# Records for processing:
- - -

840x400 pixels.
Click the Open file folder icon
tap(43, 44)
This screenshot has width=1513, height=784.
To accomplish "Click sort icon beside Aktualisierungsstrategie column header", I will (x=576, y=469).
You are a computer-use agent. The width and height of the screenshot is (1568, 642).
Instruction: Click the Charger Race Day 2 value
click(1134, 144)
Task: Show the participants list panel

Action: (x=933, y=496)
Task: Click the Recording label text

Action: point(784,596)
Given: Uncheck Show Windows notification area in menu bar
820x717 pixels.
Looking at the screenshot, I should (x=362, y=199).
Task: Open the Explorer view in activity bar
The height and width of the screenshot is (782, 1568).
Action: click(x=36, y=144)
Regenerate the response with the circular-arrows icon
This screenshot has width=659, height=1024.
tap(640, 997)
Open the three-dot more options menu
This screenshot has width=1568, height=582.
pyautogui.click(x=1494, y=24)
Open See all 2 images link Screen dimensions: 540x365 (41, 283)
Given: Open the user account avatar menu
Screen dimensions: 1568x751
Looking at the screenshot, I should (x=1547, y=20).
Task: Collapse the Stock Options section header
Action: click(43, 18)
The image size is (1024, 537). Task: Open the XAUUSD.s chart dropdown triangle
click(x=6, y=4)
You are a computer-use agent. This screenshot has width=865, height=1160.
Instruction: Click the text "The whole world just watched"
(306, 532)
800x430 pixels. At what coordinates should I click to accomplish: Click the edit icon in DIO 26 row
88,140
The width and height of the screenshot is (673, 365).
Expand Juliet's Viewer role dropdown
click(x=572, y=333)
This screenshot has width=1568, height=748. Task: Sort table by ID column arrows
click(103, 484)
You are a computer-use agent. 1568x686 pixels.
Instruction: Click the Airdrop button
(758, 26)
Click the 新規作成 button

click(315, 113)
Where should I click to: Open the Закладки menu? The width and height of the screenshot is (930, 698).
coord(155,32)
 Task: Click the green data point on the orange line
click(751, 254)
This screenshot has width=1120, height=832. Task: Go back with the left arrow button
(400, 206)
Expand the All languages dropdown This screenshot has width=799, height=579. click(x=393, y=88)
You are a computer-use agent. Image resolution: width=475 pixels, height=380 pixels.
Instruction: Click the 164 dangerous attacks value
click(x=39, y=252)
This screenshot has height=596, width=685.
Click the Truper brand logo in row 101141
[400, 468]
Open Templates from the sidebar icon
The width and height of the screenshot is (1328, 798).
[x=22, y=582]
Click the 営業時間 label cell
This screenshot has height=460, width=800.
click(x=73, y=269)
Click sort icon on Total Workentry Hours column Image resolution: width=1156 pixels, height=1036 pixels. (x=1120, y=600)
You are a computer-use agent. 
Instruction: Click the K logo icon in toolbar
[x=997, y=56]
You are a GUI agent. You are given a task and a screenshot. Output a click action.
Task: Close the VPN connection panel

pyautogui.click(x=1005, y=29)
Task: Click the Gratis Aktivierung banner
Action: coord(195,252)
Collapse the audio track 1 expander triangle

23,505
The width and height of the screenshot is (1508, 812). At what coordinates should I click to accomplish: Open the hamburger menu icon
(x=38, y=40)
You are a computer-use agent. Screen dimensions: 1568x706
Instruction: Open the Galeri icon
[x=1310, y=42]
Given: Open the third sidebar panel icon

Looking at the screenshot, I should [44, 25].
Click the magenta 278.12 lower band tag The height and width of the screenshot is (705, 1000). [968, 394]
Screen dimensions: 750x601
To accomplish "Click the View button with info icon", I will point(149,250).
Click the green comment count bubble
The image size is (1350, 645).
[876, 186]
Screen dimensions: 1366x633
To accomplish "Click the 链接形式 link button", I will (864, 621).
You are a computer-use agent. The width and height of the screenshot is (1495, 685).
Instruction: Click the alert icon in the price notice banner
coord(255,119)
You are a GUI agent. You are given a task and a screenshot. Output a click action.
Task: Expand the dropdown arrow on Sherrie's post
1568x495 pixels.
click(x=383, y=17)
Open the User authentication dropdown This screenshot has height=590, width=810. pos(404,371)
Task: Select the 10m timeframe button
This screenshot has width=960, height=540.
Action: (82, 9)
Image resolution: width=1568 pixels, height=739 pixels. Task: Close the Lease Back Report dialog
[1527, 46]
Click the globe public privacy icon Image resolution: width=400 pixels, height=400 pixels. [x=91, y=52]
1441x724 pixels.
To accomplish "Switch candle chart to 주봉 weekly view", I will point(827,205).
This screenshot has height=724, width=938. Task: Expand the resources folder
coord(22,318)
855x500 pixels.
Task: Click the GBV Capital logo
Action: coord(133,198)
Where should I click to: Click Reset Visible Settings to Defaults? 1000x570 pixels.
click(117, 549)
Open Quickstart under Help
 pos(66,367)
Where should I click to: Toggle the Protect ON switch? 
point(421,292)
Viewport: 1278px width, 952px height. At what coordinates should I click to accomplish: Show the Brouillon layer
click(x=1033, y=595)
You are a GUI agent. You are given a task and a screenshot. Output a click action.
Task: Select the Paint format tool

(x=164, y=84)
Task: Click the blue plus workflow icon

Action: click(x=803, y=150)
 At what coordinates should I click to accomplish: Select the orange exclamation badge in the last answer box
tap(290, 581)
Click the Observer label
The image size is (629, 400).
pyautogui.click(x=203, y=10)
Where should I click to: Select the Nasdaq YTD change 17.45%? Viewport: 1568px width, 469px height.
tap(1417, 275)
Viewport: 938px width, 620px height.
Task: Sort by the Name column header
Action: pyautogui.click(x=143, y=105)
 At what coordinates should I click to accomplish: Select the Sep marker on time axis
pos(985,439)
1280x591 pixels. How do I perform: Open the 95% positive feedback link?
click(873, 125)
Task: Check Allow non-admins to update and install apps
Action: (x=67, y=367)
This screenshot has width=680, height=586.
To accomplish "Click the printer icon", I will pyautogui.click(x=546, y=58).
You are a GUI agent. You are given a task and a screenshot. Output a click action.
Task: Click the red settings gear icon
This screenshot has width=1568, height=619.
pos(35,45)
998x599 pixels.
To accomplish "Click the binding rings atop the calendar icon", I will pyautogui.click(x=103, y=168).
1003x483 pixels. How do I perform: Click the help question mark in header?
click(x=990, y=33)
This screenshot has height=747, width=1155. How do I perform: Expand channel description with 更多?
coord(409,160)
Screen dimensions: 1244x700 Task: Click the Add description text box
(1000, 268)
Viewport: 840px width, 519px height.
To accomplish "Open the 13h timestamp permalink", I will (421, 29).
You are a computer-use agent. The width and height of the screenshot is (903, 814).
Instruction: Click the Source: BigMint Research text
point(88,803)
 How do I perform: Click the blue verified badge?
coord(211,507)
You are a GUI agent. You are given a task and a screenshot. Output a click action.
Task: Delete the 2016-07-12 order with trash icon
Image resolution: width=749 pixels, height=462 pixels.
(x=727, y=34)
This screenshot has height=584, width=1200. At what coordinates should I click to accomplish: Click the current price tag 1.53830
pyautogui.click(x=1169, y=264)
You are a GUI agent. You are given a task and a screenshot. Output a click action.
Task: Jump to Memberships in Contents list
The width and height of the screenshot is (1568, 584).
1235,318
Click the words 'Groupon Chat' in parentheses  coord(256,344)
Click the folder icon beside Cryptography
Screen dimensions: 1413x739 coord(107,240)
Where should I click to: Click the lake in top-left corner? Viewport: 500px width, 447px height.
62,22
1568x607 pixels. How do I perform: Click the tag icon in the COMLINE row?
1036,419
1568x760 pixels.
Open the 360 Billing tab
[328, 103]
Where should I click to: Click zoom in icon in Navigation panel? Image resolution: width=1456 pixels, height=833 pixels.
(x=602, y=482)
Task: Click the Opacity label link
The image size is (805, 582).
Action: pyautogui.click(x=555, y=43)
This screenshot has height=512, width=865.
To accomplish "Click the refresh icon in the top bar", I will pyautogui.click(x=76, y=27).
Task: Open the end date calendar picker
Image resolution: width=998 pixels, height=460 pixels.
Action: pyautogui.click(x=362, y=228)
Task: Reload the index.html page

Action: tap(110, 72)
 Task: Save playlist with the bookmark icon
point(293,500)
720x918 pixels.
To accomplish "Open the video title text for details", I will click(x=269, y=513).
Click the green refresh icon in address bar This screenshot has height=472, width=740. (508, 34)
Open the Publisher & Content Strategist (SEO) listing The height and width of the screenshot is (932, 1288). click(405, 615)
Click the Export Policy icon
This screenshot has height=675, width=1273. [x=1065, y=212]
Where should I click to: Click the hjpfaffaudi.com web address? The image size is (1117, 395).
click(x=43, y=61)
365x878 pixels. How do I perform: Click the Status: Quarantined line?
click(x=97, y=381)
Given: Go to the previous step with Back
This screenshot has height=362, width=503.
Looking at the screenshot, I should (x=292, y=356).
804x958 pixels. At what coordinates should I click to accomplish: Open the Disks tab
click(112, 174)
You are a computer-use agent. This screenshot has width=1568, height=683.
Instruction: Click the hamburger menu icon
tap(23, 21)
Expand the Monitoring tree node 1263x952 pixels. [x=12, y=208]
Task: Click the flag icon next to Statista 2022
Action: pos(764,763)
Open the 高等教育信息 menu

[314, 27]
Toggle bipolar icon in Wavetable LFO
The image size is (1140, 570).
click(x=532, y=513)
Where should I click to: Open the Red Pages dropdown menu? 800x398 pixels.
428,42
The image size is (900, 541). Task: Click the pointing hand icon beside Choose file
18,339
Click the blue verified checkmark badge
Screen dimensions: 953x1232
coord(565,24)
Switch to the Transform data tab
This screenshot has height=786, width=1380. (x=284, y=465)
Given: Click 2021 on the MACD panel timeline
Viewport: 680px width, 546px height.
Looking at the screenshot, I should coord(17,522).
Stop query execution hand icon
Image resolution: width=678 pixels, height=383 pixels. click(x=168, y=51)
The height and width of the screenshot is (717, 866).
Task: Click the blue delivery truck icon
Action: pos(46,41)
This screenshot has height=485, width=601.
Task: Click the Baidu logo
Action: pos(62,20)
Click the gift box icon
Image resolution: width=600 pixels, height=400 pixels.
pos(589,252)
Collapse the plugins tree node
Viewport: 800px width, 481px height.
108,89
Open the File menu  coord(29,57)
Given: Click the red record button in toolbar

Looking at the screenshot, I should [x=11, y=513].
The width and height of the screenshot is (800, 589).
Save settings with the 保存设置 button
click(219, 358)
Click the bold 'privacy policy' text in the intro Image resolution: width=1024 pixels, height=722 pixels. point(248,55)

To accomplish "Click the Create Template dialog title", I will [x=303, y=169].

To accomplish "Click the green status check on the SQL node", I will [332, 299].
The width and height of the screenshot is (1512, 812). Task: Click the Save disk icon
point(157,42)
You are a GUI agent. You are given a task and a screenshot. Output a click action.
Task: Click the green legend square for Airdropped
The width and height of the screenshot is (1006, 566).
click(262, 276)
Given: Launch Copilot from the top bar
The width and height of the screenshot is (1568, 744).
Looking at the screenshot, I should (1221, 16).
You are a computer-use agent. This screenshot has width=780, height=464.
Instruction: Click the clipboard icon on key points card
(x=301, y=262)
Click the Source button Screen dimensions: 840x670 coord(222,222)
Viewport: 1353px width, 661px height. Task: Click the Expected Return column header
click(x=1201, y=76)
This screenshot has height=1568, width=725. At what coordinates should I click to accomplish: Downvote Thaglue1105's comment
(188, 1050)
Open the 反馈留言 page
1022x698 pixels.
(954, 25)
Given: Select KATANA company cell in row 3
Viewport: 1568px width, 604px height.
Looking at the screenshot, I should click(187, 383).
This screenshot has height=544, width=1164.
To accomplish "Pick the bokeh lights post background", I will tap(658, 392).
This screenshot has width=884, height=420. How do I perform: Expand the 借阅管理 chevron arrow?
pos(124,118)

- - -

# Assigned task:
Show me all lines in the records that contain "cell".

# Output for this exercise:
Click the 営業時間 label cell
Given: Select KATANA company cell in row 3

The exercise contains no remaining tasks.